ココが知りたい! 清涼飲料Q&A 第7回
ペットボトルのリサイクルのしくみ
清涼飲料水に関するさまざまな疑問をわかりやすく解説していく「ココが知りたい!清涼飲料水Q&A」。
今年は飲料容器のリサイクルについて4回シリーズでお送りしています。
今回は、清涼飲料容器としてもっとも普及している「ペットボトル」のリサイクルについてご紹介します。
PET樹脂だから「ペット」 ボトルとフタは違う素材
店頭や自動販売機に並ぶ清涼飲料水の容器として、いちばん多く出回っているのがペットボトルです。ペットボトルの「ペット」とは、ボトルの材料となっている合成樹脂・ポリエチレンテレフタレートの略( Polyethylene Terephthalate =PET樹脂)で、ポリエステルというプラスチックの一種です。

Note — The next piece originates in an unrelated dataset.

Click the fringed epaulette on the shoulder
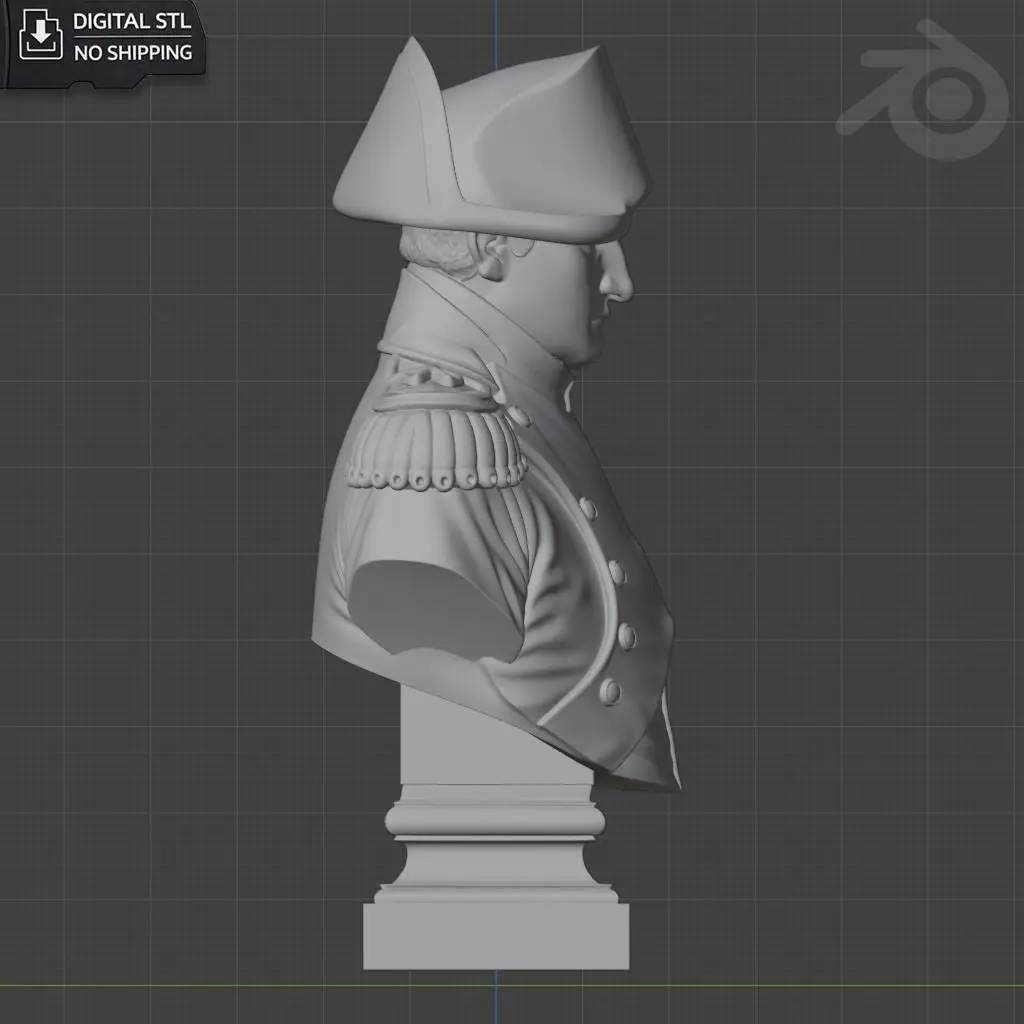The image size is (1024, 1024). tap(436, 436)
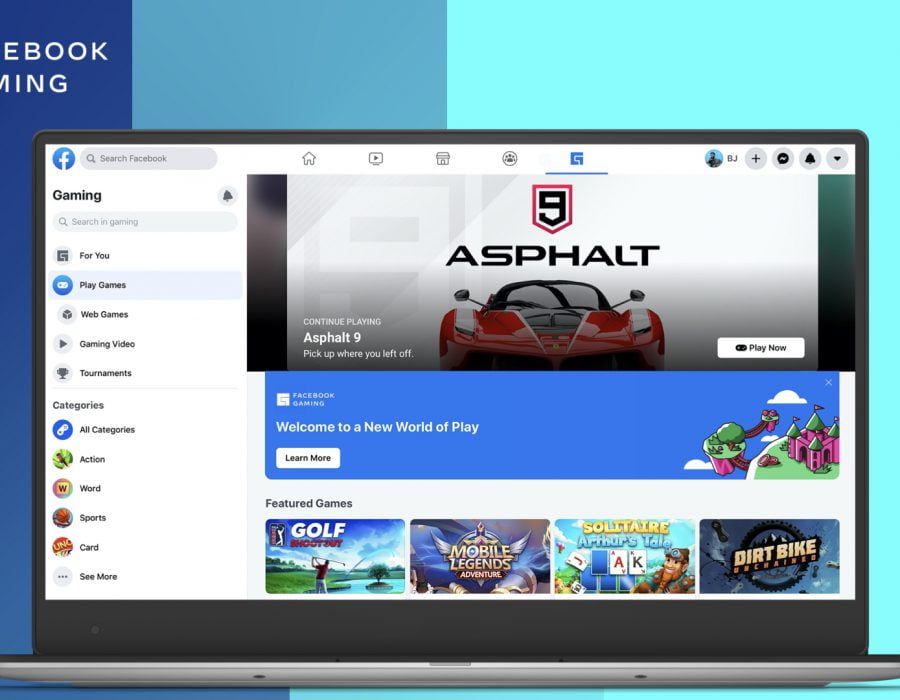Click the Learn More button
The height and width of the screenshot is (700, 900).
tap(308, 458)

ペットボトルはその他プラスチックとは分別してリサイクルします。ただし、フタやラベルはポリエチレン(PE)やポリプロピレン(PP)などのその他プラスチックや紙でできているので、その部分は分別して排出します。どの部分がどんな材質でできているかは、ラベルにプリントされたリサイクルマークを見ればわかります。本体、フタ、ラベル、それぞれをきちんと分別排出することで、より円滑にリサイクルを行うことができます。
推計リサイクル率87.7% ボトルtoボトルで省資源
ペットボトルは大きくわけてふたつのルートでリサイクルされます。ひとつは、集めたペットボトルをペットボトル以外の製品に再生する「マテリアルリサイクル」というルートです。衣料品、文房具、包装容器、建築資材など、わたしたちの身近なところでさまざまな製品に生まれ変わっています。従来ペットボトルはこのルートでしかリサイクルできませんでした。
しかし2004年、ペットボトルを化学的に分解してPET原料に戻し、再びPET樹脂を作る方法が食品安全委員会に認められ、ペットボトルをペットボトルに再生する(ボトルtoボトル)「ケミカルリサイクル」という新しい手法が実用化されました。ケミカルリサイクルの場合、PET樹脂を製造する際のエネルギーは変わりませんが、資源エネルギーがまったくかからないので、エネルギー負荷の合計を従来の半分以下にすることができます。※注1
現在、日本のペットボトル回収率は69.2%、リサイクル率は87.7%(推計)※注2です。ペットボトルとその他プラスチックを適切に分別排出することで、これらの数値を少しでも高くしていけるといいですね。